→ WRITTEN REQUEST
Count how many lines in the rows below contain the word "computer", and reply with only that number.

* Start RECORDS FOR THIS EXERCISE *

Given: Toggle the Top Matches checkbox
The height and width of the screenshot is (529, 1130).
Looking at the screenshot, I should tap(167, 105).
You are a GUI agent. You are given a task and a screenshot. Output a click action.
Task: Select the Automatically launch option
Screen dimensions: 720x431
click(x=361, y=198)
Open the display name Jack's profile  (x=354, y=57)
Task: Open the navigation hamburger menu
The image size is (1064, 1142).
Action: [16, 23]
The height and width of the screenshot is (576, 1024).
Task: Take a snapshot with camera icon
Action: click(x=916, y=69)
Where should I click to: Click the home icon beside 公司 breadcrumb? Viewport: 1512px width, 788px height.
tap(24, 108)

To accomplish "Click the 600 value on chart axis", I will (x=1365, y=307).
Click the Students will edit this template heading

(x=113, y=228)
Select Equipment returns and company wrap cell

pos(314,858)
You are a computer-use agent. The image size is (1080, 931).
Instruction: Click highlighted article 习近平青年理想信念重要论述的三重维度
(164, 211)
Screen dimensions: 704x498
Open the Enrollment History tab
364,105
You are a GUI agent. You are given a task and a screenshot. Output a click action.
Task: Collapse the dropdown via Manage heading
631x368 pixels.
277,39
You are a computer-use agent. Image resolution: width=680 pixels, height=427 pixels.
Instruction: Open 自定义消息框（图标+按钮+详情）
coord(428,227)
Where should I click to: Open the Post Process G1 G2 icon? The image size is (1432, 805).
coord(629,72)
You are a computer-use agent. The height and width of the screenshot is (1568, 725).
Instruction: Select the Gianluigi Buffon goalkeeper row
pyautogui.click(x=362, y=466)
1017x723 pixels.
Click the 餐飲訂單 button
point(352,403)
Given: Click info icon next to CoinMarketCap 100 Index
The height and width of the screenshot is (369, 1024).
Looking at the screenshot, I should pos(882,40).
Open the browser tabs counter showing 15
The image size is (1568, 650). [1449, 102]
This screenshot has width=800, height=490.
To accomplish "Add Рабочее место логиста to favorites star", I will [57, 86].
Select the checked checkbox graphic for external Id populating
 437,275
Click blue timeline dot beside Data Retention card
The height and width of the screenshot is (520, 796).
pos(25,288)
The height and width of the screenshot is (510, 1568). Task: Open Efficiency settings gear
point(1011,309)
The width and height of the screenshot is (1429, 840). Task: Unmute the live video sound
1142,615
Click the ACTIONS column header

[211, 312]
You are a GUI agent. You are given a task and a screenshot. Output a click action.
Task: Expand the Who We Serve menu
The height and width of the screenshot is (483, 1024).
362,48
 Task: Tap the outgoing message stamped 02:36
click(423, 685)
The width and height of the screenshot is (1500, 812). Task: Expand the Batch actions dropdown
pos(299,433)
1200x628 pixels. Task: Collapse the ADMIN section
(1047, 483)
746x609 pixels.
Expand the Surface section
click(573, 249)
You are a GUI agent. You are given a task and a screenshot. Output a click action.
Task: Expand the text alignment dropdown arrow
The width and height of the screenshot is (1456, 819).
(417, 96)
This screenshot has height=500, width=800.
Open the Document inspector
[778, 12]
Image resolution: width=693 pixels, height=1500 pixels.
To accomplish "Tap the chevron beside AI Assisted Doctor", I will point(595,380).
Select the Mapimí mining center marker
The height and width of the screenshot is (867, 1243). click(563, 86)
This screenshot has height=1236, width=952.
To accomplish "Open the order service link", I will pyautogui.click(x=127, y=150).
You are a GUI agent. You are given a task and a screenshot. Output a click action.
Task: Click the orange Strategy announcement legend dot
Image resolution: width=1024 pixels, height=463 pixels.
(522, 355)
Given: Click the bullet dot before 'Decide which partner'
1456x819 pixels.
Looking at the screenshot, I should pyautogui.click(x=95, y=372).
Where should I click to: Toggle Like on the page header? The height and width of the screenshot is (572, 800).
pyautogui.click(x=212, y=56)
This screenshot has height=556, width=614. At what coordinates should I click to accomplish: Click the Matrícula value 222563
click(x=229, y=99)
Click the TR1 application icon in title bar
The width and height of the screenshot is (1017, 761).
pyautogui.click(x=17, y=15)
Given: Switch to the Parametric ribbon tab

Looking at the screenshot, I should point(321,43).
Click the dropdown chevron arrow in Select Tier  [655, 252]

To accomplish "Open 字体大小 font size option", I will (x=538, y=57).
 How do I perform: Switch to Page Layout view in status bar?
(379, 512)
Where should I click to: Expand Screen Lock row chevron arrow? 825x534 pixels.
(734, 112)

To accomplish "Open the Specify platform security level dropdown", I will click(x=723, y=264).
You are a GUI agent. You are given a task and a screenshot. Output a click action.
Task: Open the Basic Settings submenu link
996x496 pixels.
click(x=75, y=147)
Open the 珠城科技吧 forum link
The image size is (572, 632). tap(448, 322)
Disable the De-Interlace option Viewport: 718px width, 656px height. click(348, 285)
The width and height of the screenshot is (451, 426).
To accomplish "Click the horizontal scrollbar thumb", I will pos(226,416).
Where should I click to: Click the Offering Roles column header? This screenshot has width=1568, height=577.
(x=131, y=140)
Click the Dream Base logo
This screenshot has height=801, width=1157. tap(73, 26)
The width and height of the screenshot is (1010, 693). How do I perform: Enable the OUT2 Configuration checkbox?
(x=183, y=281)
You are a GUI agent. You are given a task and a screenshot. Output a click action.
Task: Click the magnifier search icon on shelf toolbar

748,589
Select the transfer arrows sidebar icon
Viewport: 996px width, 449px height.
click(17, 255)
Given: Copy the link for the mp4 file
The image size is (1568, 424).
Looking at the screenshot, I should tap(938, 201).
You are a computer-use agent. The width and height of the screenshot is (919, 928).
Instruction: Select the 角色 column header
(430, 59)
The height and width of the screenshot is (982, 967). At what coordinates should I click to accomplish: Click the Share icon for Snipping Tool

* End RECORDS FOR THIS EXERCISE *

→ RESULT BELOW
4